The village has a thousand year old temple dedicated to the Hindu deity Mahalingeshwara, which is situated in the Devaragudde area. Ganesha and Surya Narayana are the other two deities worshiped in the temple. The circular shrine of the Solar deity Surya within the temple complex is of historical importance. The idol of the solar deity is a neat image and holds lotuses in both his hands The temple festival called "Utsava" takes place in the second week of February. The temple was established by an aristocratic Bunt woman named Ballalthi of the Belle Ballal clan, the chief land owning feudals of Belle. The Belle Ballala Bunt clan is a cadet branch of the Arasa Ballala rulers of Yerdanadu Aramane, a small medieval feudatory state.

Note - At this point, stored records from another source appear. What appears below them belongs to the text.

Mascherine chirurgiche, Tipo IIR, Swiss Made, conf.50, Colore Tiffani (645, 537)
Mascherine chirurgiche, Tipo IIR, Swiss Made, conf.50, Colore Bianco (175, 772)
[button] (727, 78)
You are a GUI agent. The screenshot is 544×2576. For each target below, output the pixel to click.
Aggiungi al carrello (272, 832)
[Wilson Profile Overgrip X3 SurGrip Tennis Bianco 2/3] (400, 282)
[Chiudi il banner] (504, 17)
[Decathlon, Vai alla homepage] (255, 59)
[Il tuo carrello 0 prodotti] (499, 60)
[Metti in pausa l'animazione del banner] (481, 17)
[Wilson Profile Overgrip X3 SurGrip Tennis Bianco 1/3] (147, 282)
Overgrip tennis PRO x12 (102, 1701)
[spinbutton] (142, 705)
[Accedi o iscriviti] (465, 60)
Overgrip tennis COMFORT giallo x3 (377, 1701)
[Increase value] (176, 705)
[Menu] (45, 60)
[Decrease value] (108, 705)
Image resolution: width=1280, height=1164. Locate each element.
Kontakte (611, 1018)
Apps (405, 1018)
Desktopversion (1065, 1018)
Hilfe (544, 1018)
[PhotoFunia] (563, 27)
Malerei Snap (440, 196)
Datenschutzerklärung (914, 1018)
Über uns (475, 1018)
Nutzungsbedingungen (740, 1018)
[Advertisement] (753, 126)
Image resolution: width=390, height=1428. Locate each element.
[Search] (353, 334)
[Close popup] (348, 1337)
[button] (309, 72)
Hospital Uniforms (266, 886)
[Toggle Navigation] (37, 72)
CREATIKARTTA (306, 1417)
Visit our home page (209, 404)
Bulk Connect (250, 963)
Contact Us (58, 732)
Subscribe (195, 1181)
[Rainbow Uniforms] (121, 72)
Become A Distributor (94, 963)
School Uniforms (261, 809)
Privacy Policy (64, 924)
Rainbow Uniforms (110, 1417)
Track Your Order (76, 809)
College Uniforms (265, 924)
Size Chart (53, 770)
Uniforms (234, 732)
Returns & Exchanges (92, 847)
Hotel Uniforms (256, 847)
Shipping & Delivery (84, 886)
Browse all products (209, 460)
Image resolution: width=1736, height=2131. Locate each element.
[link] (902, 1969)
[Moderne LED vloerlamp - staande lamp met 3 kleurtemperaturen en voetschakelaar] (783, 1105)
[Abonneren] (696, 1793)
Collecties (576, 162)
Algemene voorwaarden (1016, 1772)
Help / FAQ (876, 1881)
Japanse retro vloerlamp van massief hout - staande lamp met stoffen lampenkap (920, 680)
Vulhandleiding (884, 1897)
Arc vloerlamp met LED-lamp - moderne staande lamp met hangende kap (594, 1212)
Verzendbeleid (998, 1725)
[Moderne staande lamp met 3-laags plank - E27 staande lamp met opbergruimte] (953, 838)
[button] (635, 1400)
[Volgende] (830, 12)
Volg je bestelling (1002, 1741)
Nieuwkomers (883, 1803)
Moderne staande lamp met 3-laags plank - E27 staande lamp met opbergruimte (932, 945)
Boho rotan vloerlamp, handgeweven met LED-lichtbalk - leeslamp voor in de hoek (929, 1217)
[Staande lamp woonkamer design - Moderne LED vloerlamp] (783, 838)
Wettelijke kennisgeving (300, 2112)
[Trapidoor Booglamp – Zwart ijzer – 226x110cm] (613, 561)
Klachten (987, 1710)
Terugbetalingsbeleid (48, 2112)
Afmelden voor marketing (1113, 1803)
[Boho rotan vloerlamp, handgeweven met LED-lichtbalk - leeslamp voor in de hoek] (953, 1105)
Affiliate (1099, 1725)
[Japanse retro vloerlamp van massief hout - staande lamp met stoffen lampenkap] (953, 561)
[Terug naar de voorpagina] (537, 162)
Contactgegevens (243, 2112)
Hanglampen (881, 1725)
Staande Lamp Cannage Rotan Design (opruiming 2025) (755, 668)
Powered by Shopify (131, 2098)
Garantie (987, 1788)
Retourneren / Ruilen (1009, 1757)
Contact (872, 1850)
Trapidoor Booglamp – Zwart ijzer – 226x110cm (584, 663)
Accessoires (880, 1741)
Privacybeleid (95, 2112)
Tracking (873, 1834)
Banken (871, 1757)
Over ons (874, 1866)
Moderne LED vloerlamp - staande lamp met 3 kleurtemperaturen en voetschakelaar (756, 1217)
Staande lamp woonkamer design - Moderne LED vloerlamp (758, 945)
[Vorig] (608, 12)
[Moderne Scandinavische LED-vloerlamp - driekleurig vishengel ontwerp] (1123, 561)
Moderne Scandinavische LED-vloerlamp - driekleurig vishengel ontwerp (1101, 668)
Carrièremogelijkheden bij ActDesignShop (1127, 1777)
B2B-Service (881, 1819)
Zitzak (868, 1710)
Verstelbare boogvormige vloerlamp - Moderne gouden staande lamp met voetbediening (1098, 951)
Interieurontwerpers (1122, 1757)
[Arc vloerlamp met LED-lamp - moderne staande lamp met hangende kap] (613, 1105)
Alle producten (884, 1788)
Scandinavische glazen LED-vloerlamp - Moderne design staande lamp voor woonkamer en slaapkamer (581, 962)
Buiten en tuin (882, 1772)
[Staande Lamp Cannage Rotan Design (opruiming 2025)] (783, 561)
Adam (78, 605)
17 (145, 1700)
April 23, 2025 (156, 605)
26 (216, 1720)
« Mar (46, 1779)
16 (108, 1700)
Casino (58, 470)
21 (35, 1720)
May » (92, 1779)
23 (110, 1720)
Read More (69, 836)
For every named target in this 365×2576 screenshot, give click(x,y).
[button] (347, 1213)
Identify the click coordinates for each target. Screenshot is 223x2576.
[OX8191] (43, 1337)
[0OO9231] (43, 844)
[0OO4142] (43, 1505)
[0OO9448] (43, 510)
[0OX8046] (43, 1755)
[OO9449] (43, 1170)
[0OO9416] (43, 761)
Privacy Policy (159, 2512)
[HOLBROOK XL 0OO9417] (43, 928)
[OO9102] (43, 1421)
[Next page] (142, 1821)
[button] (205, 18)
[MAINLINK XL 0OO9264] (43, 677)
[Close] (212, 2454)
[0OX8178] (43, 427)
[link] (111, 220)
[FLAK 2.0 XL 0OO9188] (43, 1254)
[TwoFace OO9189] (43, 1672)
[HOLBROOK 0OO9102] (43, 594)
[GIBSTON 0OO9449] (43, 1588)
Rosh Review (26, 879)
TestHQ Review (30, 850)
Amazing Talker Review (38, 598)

The Ballalas claimed descent from the Jaina Santara dynasty who married into the local Alupa dynasty of Tulu Nadu. The Belle Ballala clan were originally followers of Jainism but converted to Shaivism later. They follow the law of matrilineal inheritance (Aliyasantana) and have five manor houses in Belle which are Belle Melmane, Belle Kelamane, Belle Badagumane, Belle Padumane and Belle Moodumane. These five manors owned close to 2000 acres of land in feudal and colonial times before land reforms were implemented in the 1960s

A medieval wooden image of one of the chiefs (Ballal) of Belle lies in a shrine near the Kelamane House.

Two branches of the clan exist outside Belle: Mallar Guthu (erstwhile feudal lords of Mallar village) and Sanoor Guthu (erstwhile Potail (administrators) of Sanoor Village). Moodubelle Kambala is held at Belle Kelamane House in November every year. Mallarguthu Sankappa Shetty, a member of this clan built the Kalya Marigudi Temple in Kaup.

===Padubelle Mahalingeshwara Temple===
The western part of the village also has an old temple dedicated to the Hindu deity Mahalingeshwara Shiva. The temple was recently renovated.

===St. Lawrence Church===
A Roman Catholic Church which is also one of the biggest churches in the Udupi Diocese. It is place of worship for a large Konkani speaking Catholic population. An annual festival or the parish feast of St. Lawrence Church, also known as 'Santhmary' takes place every year on the first Tuesday, Wednesday of January. People from many communities go to the church and celebrate the feast.

==Education==
The village has a primary school, a high school, and a junior college. There is an English language school that also offers primary and high school Education.

Educational Institutes in the area include: St. Lawrence College, St. Lawrence High School (Kannada), Bharathi Higher Primary School (KunthalaNagara), Belle Church Aided Higher Primary School (Kannada), Jnanaganga College (Nellikatte).

==Geography==
Belle village has been geographically separated into two parts: Moodubelle (Belle - East), Padubelle (Belle-West). A river, Badra Amma (also known as Papanashini), flows between Moodu Belle and Padu Belle. Moodu Belle village is around 12 km from District Headquarters Udupi by road.

==People==
Tulu, Konkani and Kannada are widely spoken. Tulu is the lingua franca in the area as it is in most of Tulu Nadu.

==Transport==
The nearest airport is Mangalore International Airport. The nearest railway station is at Udupi.

By road, Moodubelle lies in State Highway SH-37 and it is well connected by road network.